EXERCISE
From the records below, set down exactly the lines starting with the line that contains "Детальніше (83, 2548)" and going on through the line that contains "(фіолетовий) (176, 1864)". Nothing else is wanted.

THE INPUT
---
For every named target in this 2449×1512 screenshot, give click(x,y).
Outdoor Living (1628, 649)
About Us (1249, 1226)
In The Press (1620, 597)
---
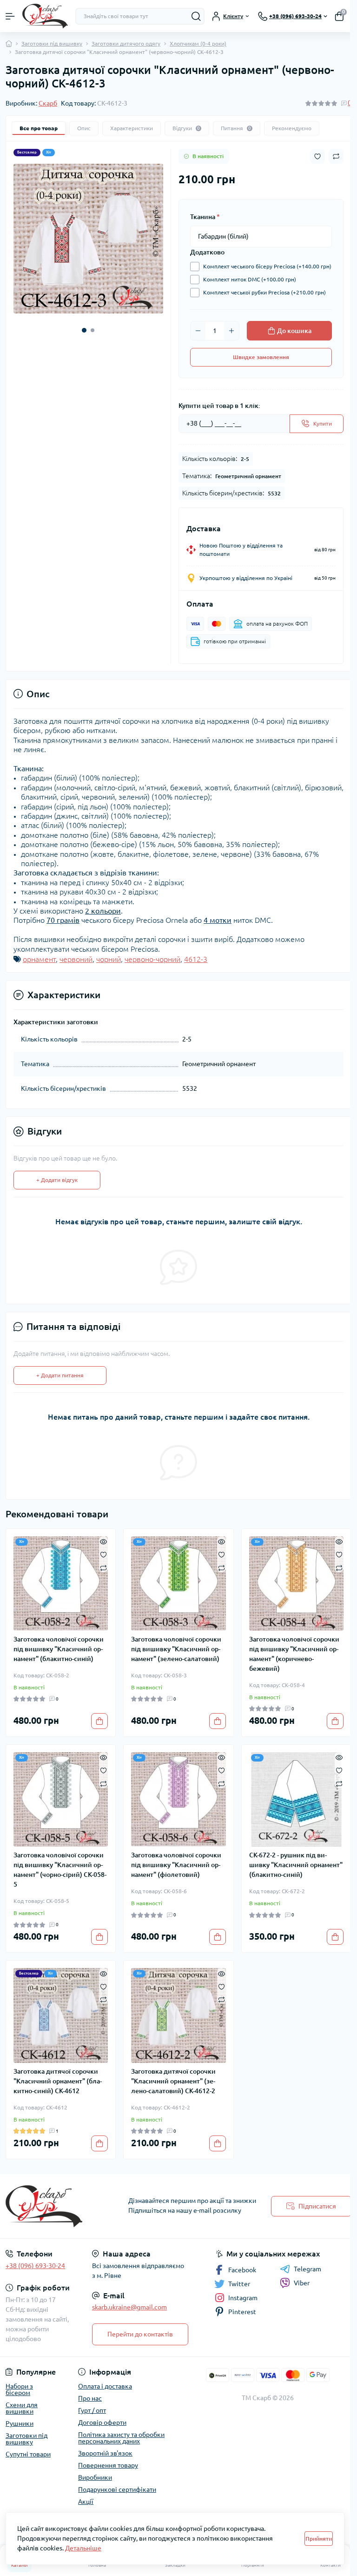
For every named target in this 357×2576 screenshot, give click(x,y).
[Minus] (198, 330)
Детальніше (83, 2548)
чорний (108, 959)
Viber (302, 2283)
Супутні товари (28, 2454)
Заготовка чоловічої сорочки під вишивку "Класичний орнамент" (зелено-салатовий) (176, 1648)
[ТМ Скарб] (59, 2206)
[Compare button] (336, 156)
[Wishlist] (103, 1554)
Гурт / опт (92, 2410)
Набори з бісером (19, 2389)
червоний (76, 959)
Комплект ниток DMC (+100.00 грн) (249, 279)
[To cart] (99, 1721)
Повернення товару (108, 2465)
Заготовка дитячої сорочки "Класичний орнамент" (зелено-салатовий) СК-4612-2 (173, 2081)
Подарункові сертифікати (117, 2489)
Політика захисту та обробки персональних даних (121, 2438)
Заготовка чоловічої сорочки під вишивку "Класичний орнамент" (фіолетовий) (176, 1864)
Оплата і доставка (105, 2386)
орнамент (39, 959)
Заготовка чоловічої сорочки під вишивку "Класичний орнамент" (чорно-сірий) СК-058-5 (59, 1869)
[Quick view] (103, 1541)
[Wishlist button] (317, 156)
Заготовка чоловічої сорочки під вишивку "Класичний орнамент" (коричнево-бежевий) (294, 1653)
---
ANSWER TO THE PROBLEM
Детальніше (83, 2548)
чорний (108, 959)
Viber (302, 2283)
Супутні товари (28, 2454)
Заготовка чоловічої сорочки під вишивку "Класичний орнамент" (зелено-салатовий) (176, 1648)
[ТМ Скарб] (59, 2206)
[Compare button] (336, 156)
[Wishlist] (103, 1554)
Гурт / опт (92, 2410)
Набори з бісером (19, 2389)
червоний (76, 959)
Комплект ниток DMC (+100.00 грн) (249, 279)
[To cart] (99, 1721)
Повернення товару (108, 2465)
Заготовка дитячої сорочки "Класичний орнамент" (зелено-салатовий) СК-4612-2 (173, 2081)
Подарункові сертифікати (117, 2489)
Політика захисту та обробки персональних даних (121, 2438)
Заготовка чоловічої сорочки під вишивку "Класичний орнамент" (фіолетовий) (176, 1864)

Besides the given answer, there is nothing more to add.